Nothing could demonstrate the coming together of the two groups, normally bitter enemies, better than a video of the sit-in at one of the two shrines. The video showed a pro-Khamenei cleric calling on "the Great Leader" to help them keep the shrines open and someone from the other group fearlessly shouting "God's curse be upon him!". He was obviously a follower of Shirazi.

The 78-year-old Seyed Sadiq Hussaini Shirazi who is the target of the attacks is from a well-established and influential clerical family with ties both to Iran and Iraq where he was born. He succeeded his brother Grand Ayatollah Sayyid Mohammad Shirazi in 2001 and is himself a grand ayatollah and source of emulation.

Pro-regime vigilante calling people to protest to the closure of shrines. He has had to publish a video and "repent" from his actions.

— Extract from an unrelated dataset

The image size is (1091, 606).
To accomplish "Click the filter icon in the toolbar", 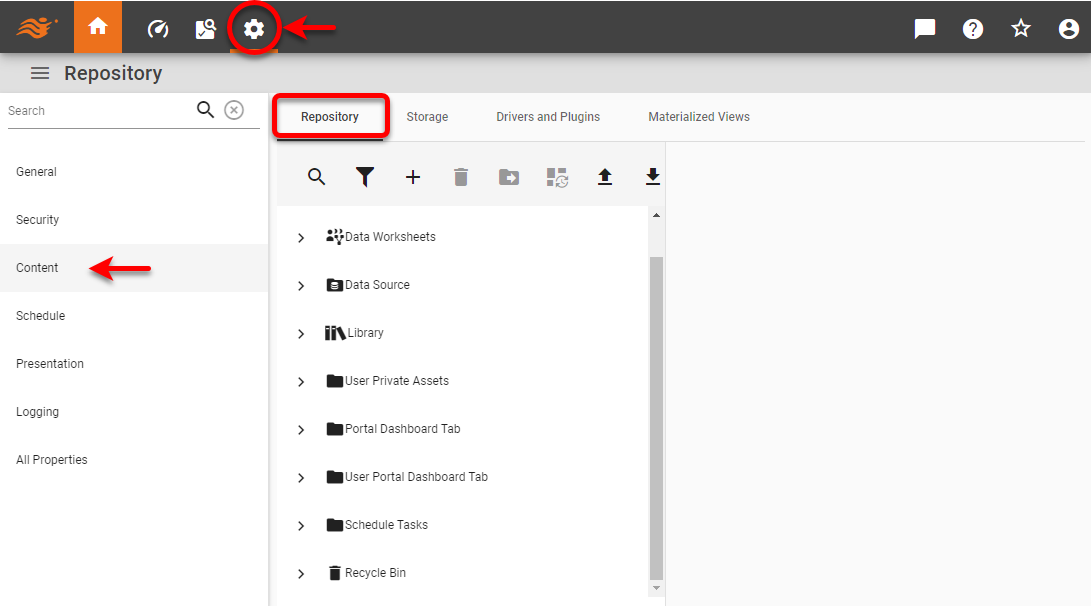I will [x=365, y=177].

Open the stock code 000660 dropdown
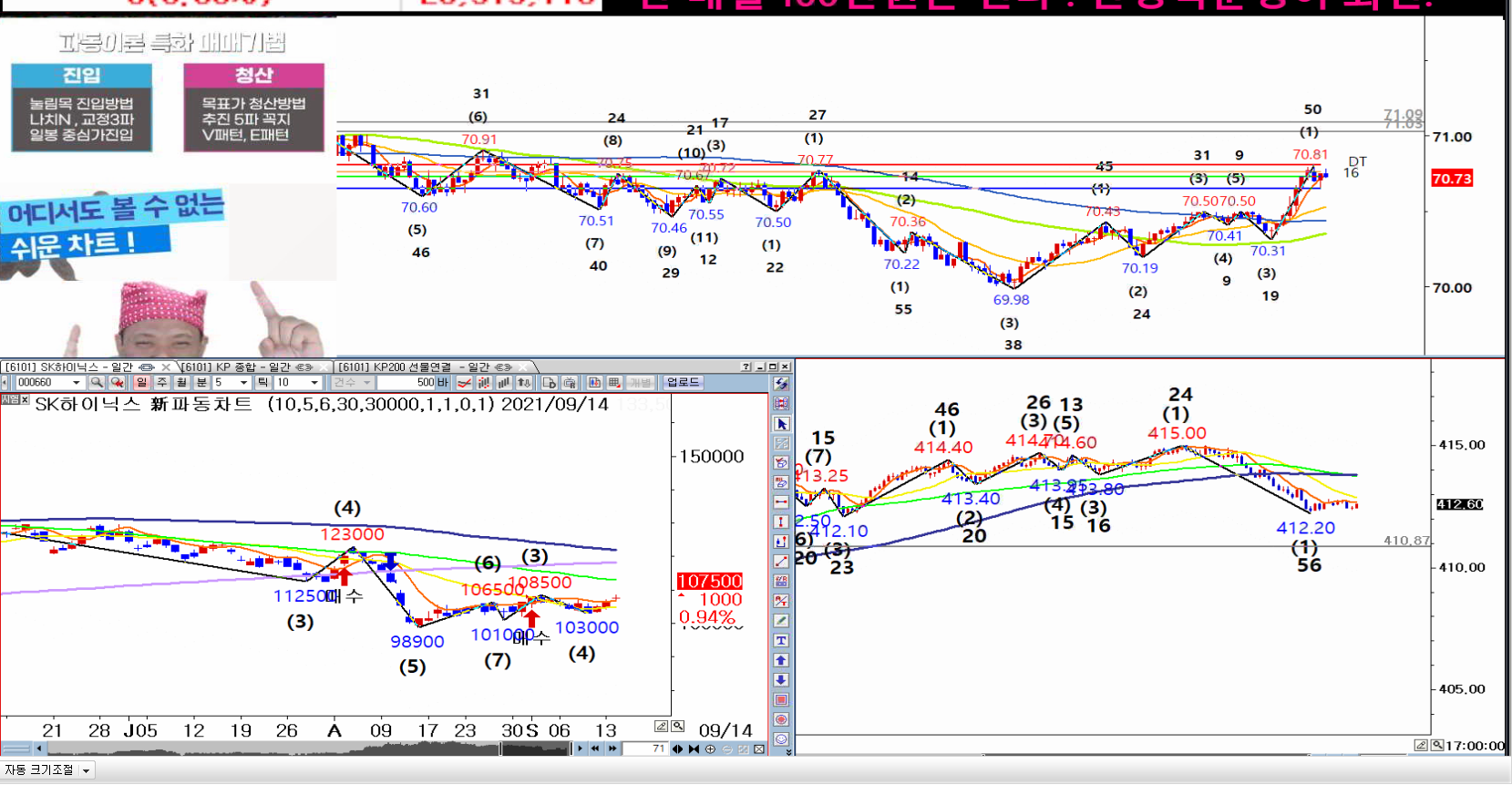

The black-listed Ayatollah has never held any office in Iran but the huge religious taxes paid by his followers have enabled him to establish an extensive network of satellite TV channels that broadcast his lectures, religious teachings and political views in Persian, Arabic and English across the Muslim world.

Shirazi has a quite impressive international following in countries such Iraq and Kuwait and also funds various schools and places of worship in other countries including Britain. The regime finds it hard to directly target or suppress Shirazi due to his high clerical rank (he is a source of emulation), and being a descendant of the Prophet (a Seyed), as well as the size of his following in Qom and Mashhad, the two religious cities of Iran, and his great influence among Iraqi Shiites.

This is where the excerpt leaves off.